Posterior Predictive Class API Question

Hi all, very new to Pyro and variational inference. I tried creating a trivial example to get familiar with the apis and verify my understanding of what’s going on. In the example, I generate data from a normal distribution and use VI to infer the mean and variance (I know there is a simple analytical solution here):

import torch
import torch.distributions.constraints as constraints
import pyro
import pyro.distributions as dist
import matplotlib.pyplot as plt
plt.style.use('fivethirtyeight')

def model(data):
  # Priors
  mu = pyro.sample("latent_mu", dist.Normal(loc=0.0, scale=1.0))
  sigma = pyro.sample("latent_sigma", dist.Gamma(concentration=1.0, rate=1.0))

  # Likelihood
  with pyro.plate('observe_data'):
    return pyro.sample("obs", dist.Normal(loc=mu, scale=sigma), obs=data)

def guide(data):
  #Trainable parameters of the variational distribution
  a_q = pyro.param("a", torch.tensor(3.0), constraint=constraints.positive)
  b_q = pyro.param("b", torch.tensor(3.0), constraint=constraints.positive)
  mu_q = pyro.param("mu", torch.tensor(0.0))

  # Variational distribution
  latent_sigma = pyro.sample("latent_sigma", dist.InverseGamma(concentration=a_q, rate=b_q))
  pyro.sample("latent_mu", dist.Normal(mu_q, latent_sigma))

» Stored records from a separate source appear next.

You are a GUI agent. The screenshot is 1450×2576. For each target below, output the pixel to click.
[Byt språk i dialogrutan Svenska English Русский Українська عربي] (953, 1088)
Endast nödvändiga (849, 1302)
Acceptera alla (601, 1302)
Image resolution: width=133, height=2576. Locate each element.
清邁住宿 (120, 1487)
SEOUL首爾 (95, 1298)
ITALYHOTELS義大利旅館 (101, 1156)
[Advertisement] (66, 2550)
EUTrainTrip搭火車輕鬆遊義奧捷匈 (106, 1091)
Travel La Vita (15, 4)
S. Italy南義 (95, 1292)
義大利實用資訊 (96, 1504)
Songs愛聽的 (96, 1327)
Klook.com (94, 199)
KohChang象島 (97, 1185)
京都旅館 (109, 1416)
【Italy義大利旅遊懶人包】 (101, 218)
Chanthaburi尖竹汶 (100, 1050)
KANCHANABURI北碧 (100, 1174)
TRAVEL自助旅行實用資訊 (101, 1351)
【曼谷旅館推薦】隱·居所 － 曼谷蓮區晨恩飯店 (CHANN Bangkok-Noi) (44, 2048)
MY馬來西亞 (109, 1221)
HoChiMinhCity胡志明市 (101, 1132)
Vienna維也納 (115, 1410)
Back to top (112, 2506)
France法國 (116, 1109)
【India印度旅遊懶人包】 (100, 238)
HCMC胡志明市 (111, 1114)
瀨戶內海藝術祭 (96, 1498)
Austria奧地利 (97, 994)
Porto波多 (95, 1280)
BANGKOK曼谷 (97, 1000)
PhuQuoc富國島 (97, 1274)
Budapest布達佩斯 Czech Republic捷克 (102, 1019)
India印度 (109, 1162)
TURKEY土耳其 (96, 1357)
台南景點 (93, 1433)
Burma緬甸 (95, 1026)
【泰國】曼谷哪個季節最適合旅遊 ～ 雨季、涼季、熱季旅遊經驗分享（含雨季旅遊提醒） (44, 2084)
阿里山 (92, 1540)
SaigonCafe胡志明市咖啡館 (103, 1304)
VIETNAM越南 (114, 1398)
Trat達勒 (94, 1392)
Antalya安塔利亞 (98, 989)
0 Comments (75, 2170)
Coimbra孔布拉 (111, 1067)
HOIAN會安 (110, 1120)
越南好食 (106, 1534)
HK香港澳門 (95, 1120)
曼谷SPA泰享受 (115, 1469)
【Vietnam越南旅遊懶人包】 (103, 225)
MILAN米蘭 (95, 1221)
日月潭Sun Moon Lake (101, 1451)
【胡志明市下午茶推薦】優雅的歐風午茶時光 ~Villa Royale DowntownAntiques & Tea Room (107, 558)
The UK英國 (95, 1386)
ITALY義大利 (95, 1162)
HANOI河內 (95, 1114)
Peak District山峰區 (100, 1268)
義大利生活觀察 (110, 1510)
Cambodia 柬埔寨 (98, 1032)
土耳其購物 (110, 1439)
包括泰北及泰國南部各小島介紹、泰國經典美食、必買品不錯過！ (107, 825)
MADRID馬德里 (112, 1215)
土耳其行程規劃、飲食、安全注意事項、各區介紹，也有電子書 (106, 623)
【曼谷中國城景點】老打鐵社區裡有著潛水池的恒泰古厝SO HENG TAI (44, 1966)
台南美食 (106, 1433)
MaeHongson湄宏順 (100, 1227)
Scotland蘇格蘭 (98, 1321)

# Generate some random data
global_sigma = pyro.sample("true_sigma", dist.InverseGamma(concentration=10.0, rate=10.0))
global_mu = pyro.sample("true_mu", dist.Normal(loc=5.0, scale=global_sigma))
print(global_mu, global_sigma)
normal_data = pyro.sample("data", dist.Normal(loc=global_mu, scale=global_sigma), sample_shape=[1000])

fig, ax = plt.subplots(1, 1)
ax.hist(normal_data, bins=100)
plt.show()

# Run VI to fit the variational parameters
pyro.clear_param_store()
svi = pyro.infer.SVI(model=model,
                     guide=guide,
                     optim=pyro.optim.Adam({"lr": 0.003}),
                     loss=pyro.infer.Trace_ELBO())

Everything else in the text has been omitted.